Texto fornecido:
—————

Em João Pessoa, Regina trabalha com paciente com deficiência física e mental — Foto: Dani Fechine/G1

Ter terminado o curso e já começar trabalhando na área de formação foi a realização de um sonho. Para Regina, as pessoas não podem jamais desistir.

“É de fundamental importância correr atrás de um sonho e seguir a profissão que quer. E aproveitar as oportunidades, como aproveitei o Fies”, relata.

Fies: antes e depois

Criado em 2001 como um programa federal para financiar a graduação no ensino superior particular, o Fundo de Financiamento Estudantil (Fies) passou, em 2010, por mudanças que fizeram com que o número de contratos se multiplicasse e chegasse a mais de 1,5 milhão, em 2017. Em 2015, para conter a rápida e imprevista expansão, o programa passou a funcionar com alguns limites de vagas e nova taxa de juros, privilegiando estudantes mais pobres e nas regiões Norte, Nordeste e Centro-Oeste.

Taxa de juros:

  • Antes de 2010: Até outubro de 2006, era de 9%. Depois, até agosto de 2009, passou a ficar entre 3,5% e 6,5%, dependendo da natureza do curso (alguns cursos eram considerados prioritários).
  • Entre 2010 e 2015: Em março de 2010, na grande reformulação do programa durante o governo Lula, a taxa de juros foi fixada em 3,4% ao ano para todos os cursos.
  • Desde julho de 2015: O MEC alterou as regras e fixou a taxa de juros em 6,5% ao ano para todos os cursos.
  • A partir de 2018: Os juros dependem da modalidade de contrato, podendo oscilar entre zero, 3% e outro índice ainda não definido.

Prazo para pagamento:

  • Antes de 2010: O chamado "período de carência" era de seis meses.
  • 2010-2017: Um novo decreto aumentou as regras de carência para 18 meses.
  • A partir de 2018: Os estudantes terão 14 anos para liquidar o financiamento, considerando, por exemplo, um curso com mensalidade média de R$ 1,2 mil.

—————

Dados de origem:
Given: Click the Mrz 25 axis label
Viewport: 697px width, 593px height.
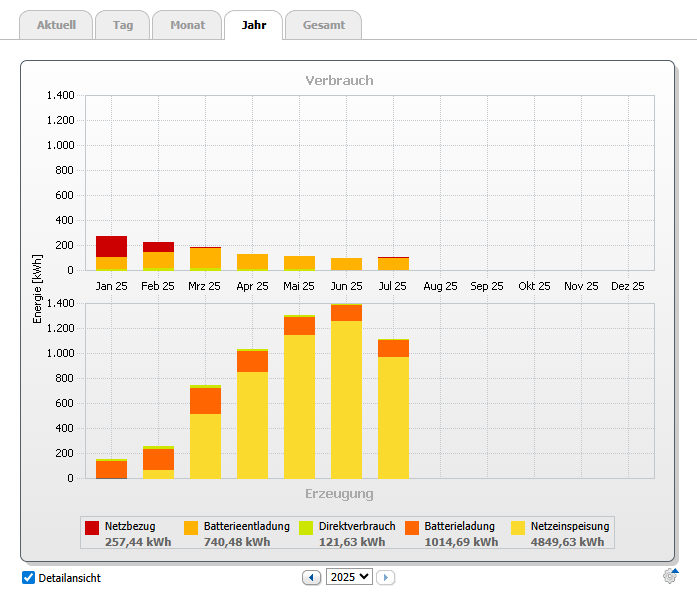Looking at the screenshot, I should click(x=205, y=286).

—————

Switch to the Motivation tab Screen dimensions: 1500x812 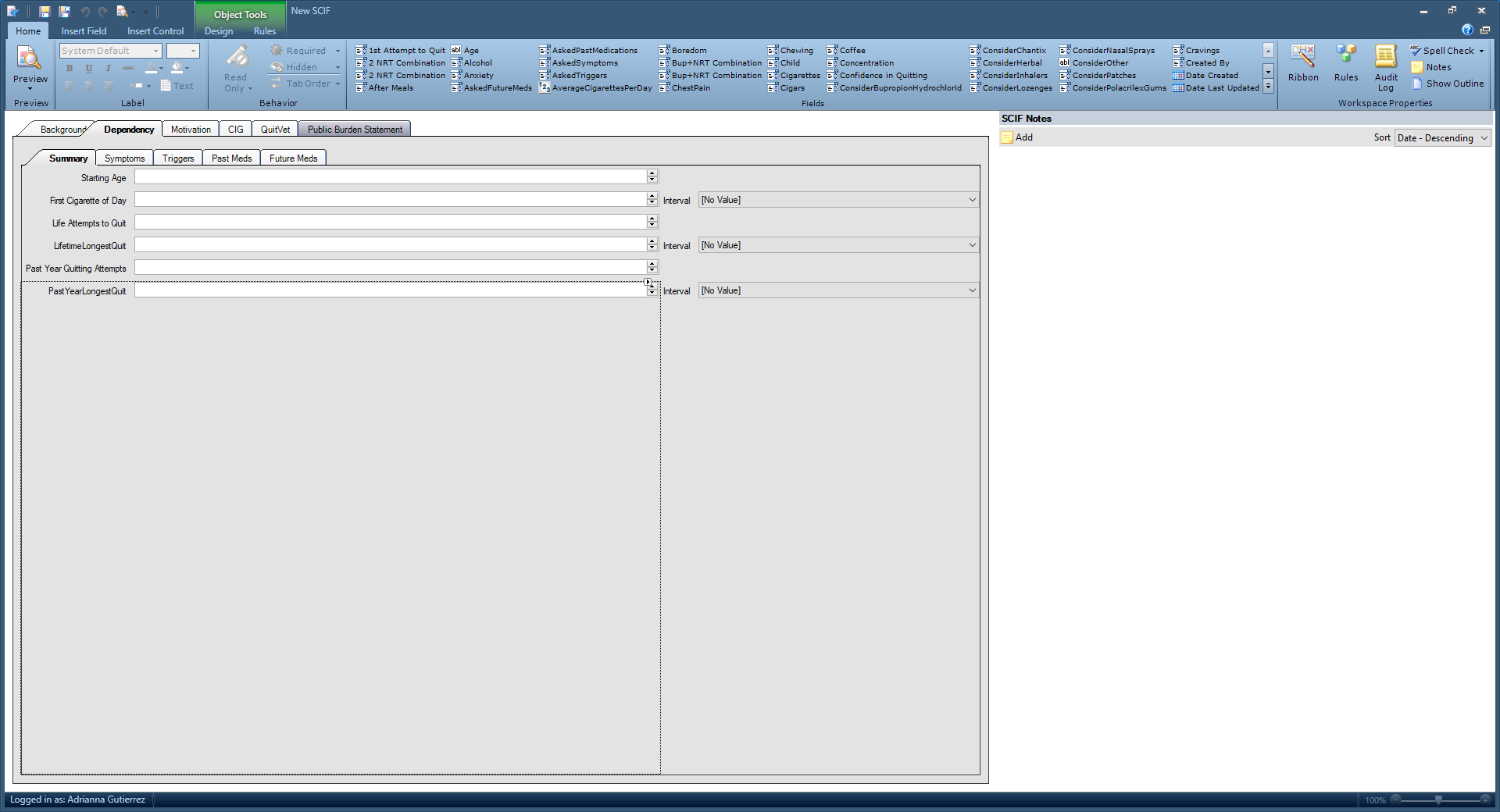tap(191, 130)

—————

Lista de tarefas:
1. No texto sobre o Fies, qual taxa de juros foi fixada em março de 2010?
2. Transcreva do texto sobre o Fies o trecho que vai de "Criado em 2001" até "eram considerados prioritários).".

Respostas das atividades:
1. 3,4% ao ano para todos os cursos.

2.
Criado em 2001 como um programa federal para financiar a graduação no ensino superior particular, o Fundo de Financiamento Estudantil (Fies) passou, em 2010, por mudanças que fizeram com que o número de contratos se multiplicasse e chegasse a mais de 1,5 milhão, em 2017. Em 2015, para conter a rápida e imprevista expansão, o programa passou a funcionar com alguns limites de vagas e nova taxa de juros, privilegiando estudantes mais pobres e nas regiões Norte, Nordeste e Centro-Oeste.

Taxa de juros:

  • Antes de 2010: Até outubro de 2006, era de 9%. Depois, até agosto de 2009, passou a ficar entre 3,5% e 6,5%, dependendo da natureza do curso (alguns cursos eram considerados prioritários).